*Teks Bacaan*:
MAKALAH
PANCASILA SEBAGAI JATI DIRI BANGSA
Oleh :
Nama : fitrotul laili kd
NIM : A32121144
Prodi : PTP. B
POLITEKNIK
NEGERI JEMBER
PRODUKSI
TANAMAN PERKEBUNAN
I.
PENDAHULUAN
1.1
Latar
Belakang
Multikulturalisme
di Indonesia bersumber pada UUD 1945 yang menyatakan bahwa bangsa dan
masyarakat Indonesia terdiri dari beragam kelompok etnis yang memiliki komitmen
untuk membangun Indonesia sebagai negara bangsa. Komitmen dan pengakuan
tesebut dinyatakan dalam simbol Garuda Pancasila. Simbol ini menyatakan
kehidupan kebangsaan itu memerlukan persyaratan yaitu adanya
tolerenasi sebagai bentuk penghargaan atas keberadaan kebudayaan
masyarakat Indonesia yang beragam ( Bhineka Tunggal Ika).

*Tugas Anda*:
a - Menurut teks bacaan tentang Pancasila sebagai jati diri bangsa, multikulturalisme di Indonesia bersumber pada apa?
b - Teruskan tulisan dalam teks bacaan tentang Pancasila sebagai jati diri bangsa, dimulai setelah kalimat terakhirnya.

*Bahan Tersedia*:
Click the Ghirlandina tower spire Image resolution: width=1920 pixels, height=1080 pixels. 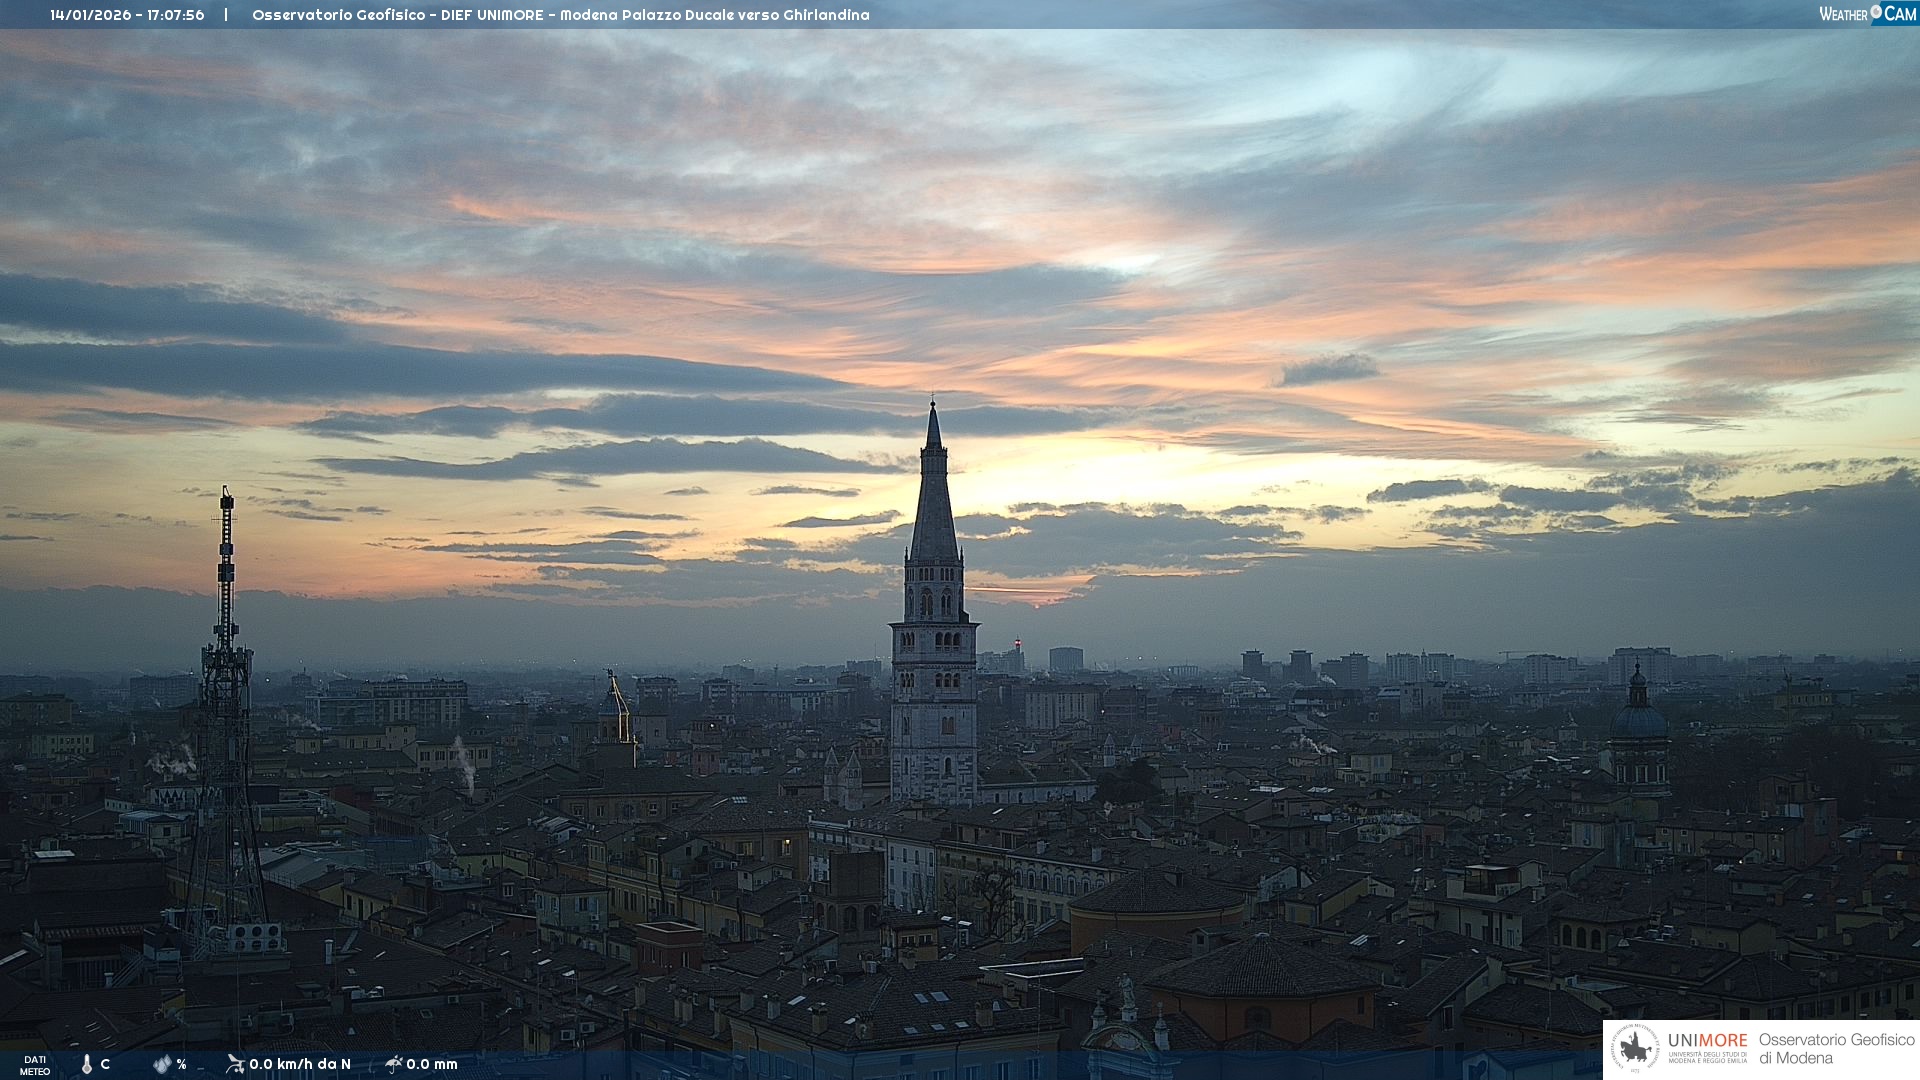[934, 500]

*Kunci Jawaban*:
a - UUD 1945.

b -
Pancasila
adalah dasar filsafat Negara Republik Indonesia yang secara resmi
disahkan oleh
PPKI pada tanggal 18 Agustus 1945 dan tercantum dalam Pembukaan UUD 1945,
diundangkan dalam Berita Republik Indonesia tahun II No.7 bersama-sama dengan
batang tubuh UUD 1945.
Bukti yang
secara obyektif dapat disaksikan adalah terhadap hasil reformasi yang telah
berjalan selama ini, belum merupakan hasil yang dapat dinikmati oleh rakyat,
nasionalisme
bangsa rapuh, sehingga martabat bangsa Indonesia dipandang rendah di
masyarakat
internasional .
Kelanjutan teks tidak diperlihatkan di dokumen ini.